CONSIGNES
1. Copiez, dans le texte sur Bréhémont en 1789, le passage allant de « Le 24 janvier » jusqu'à « l’Ancien Régime finissant. ».
2. D'après le texte sur Bréhémont en 1789, quel jour les officiers du bailliage de Chinon informent-ils le syndic de Bréhémont de l'ordonnance ?

TEXTE À LIRE
Bréhémont, 1789 : débâcle et doléances

Le 24 janvier 1789, en vue des états généraux qui doivent se tenir au mois de mai, Louis XVI ordonne la rédaction dans chaque paroisse d’un cahier de doléances, qui regroupe les souhaits, remontrances et requêtes des sujets du royaume. Le 16 février, l’ordonnance est relayée par les officiers du bailliage de Chinon, qui en informent le syndic de Bréhémont le samedi 21 février. Pendant huit jours, les villageois échangent, discutent, débattent des revendications à formuler. Le dimanche 1er mars, à l’issue de la messe, le curé et le sergent royal font officiellement lecture de l’ordonnance à la communauté. « Apres avoir considéré entre eux, murement réfléchis et a la plurallités des voïes« , les paroissiens formulent leurs revendications, qui constituent un témoignage frappant des réalités sociales de l’Ancien Régime finissant.

DONNÉES FOURNIES
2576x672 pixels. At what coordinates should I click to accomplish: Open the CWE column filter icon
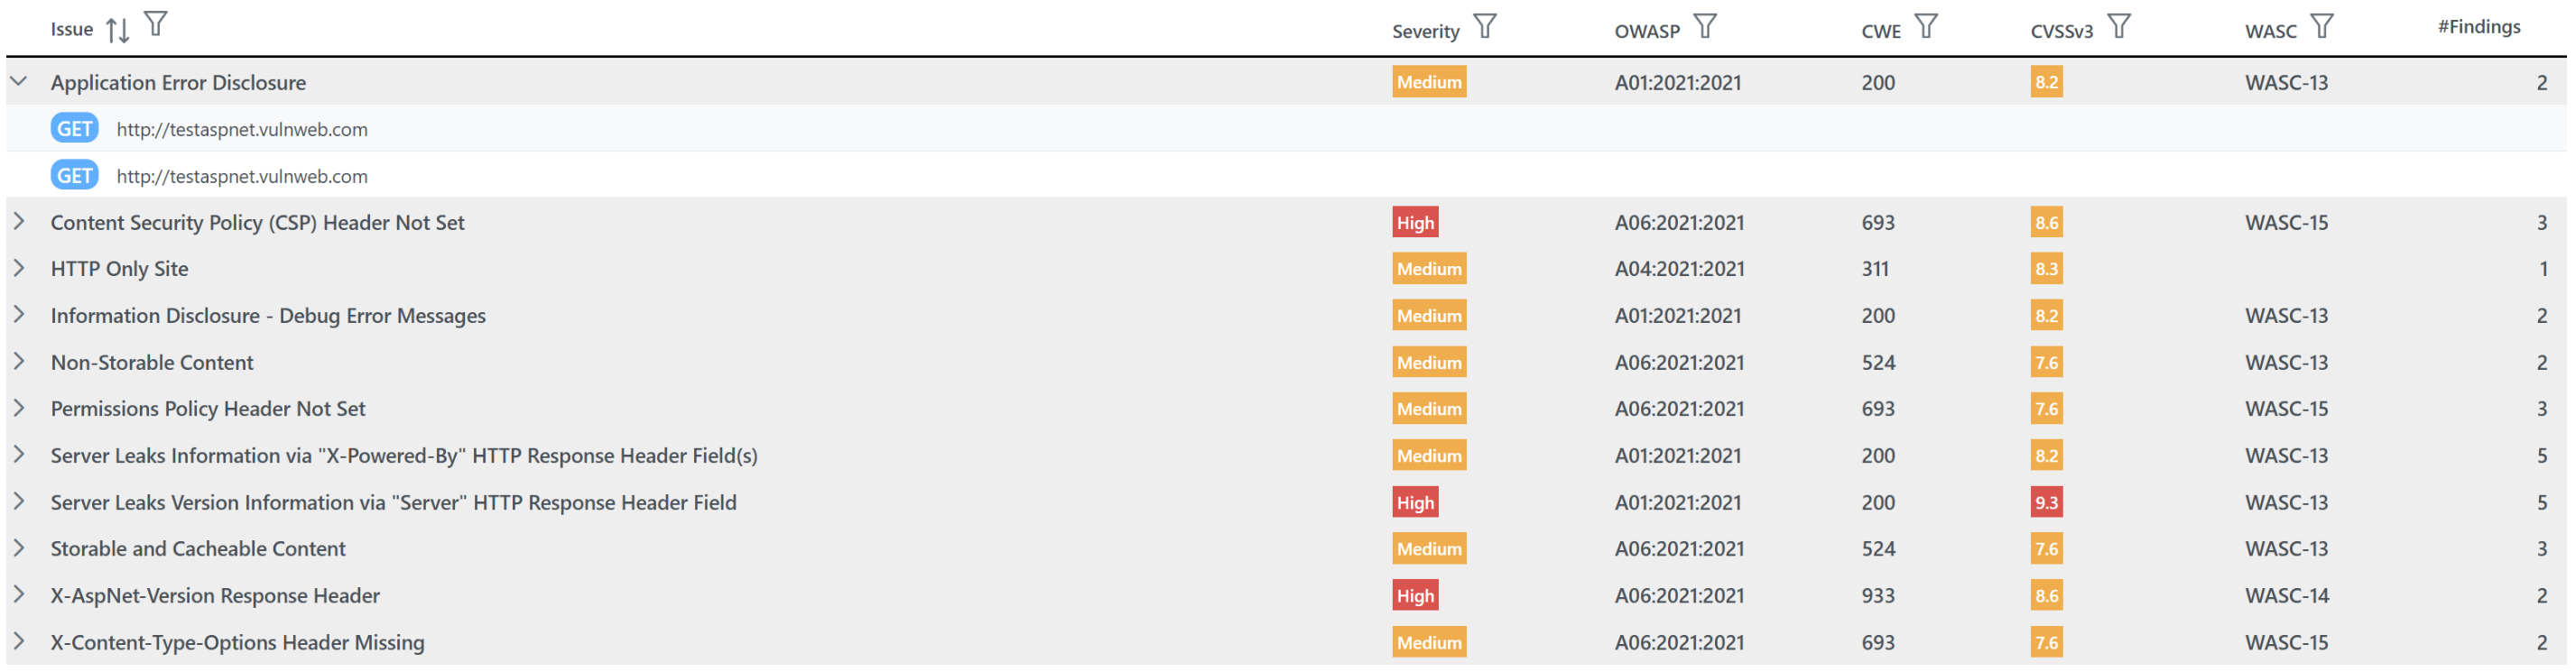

RÉPONSES FINALES
1.
Le 24 janvier 1789, en vue des états généraux qui doivent se tenir au mois de mai, Louis XVI ordonne la rédaction dans chaque paroisse d’un cahier de doléances, qui regroupe les souhaits, remontrances et requêtes des sujets du royaume. Le 16 février, l’ordonnance est relayée par les officiers du bailliage de Chinon, qui en informent le syndic de Bréhémont le samedi 21 février. Pendant huit jours, les villageois échangent, discutent, débattent des revendications à formuler. Le dimanche 1er mars, à l’issue de la messe, le curé et le sergent royal font officiellement lecture de l’ordonnance à la communauté. « Apres avoir considéré entre eux, murement réfléchis et a la plurallités des voïes« , les paroissiens formulent leurs revendications, qui constituent un témoignage frappant des réalités sociales de l’Ancien Régime finissant.

2. Le samedi 21 février.